A.W. Tozer (1897-1963)
"The church that sets out to spiritualize the world will soon find that the world will secularize the church. When wheat and tares compromise, it is the wheat that suffers. Light and darkness, right and wrong, good and evil, truth and error are incompatibles, and when they compromise it is the light, the right, the good, and the truth that are damaged".
William Graham Scroggie (1877-1958), They Knew Their God, Vol 5, 194
"I believe that one reason why the church of God at this present moment has so little influence over the world is because the world has so much influence over the church".
C.H. Spurgon (1834-1892)
"The fall of man is written in too legible characters not to be understood: Those that deny it, by their denying, prove it".

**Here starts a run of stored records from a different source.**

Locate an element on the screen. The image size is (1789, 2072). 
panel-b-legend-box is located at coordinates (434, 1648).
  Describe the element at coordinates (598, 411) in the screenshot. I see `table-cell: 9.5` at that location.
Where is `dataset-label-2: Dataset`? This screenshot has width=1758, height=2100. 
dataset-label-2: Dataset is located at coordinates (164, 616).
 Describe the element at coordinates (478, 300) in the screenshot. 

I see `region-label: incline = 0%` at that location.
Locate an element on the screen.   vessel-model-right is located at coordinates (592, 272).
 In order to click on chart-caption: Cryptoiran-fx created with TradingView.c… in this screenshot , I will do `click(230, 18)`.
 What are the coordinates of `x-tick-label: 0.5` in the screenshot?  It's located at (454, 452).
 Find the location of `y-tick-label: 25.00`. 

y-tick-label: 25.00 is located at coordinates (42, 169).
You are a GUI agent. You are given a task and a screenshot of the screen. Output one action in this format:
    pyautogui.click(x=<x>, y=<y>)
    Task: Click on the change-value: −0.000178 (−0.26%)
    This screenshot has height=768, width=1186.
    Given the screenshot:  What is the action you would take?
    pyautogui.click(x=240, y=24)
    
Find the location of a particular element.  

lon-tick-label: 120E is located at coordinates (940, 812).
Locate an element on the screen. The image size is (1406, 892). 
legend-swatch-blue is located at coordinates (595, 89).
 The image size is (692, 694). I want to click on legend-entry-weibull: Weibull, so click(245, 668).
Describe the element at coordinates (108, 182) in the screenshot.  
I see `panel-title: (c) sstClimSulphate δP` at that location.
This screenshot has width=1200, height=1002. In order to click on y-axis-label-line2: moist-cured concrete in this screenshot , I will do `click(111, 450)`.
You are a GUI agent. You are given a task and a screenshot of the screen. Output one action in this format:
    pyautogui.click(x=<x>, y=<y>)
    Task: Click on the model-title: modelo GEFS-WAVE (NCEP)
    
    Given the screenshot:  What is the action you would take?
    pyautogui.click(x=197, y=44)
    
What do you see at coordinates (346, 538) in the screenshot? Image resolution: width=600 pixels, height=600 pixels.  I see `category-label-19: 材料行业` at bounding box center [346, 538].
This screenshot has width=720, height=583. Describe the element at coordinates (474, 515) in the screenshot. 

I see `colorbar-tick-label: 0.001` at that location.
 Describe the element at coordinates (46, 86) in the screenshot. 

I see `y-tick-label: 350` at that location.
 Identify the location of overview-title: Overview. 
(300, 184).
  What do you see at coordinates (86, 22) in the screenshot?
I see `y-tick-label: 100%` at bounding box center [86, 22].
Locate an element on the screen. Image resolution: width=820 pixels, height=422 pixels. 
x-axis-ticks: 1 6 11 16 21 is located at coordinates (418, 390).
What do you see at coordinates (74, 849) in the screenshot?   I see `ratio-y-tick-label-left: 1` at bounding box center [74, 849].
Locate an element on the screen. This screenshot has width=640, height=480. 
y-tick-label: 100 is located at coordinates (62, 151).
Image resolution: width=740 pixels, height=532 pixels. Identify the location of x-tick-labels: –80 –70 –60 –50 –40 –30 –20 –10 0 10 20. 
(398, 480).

--George Whitefield (December 16, 1714—September 30, 1770, Anglican Protestant minister used of the Lord in the Great Awakening in Britain and especially the North American colonies).
"God-sent ministry, heeded and bowed to, leads to enlargement and blessing; but the Spirit's testimony rejected increases the guilt of him who hardens himself against it, and makes his condition far worse than before. It is ever the case that light refused makes the darkness all the deeper. Hence the need of a tender conscience, quick to respond to every word from God".
-- H. A. Ironside (1876-1951)
"It is hard for a rich church to understand that her Lord was a poor man. Were He to appear today on our city streets as He appeared in Jerusalem, He would in all probability be picked up for vagrancy. Were He to teach here what He taught the multitudes about money, he would be blacklisted by churches, Bible conferences and missionary societies everywhere as unrealistic, fanatical and dangerous to organized religion."
A.W Tozer (1897-1963), The Warfare Of The Spirit
"The victorious Christian neither exalts nor downgrades himself. His interests have shifted from self to Christ."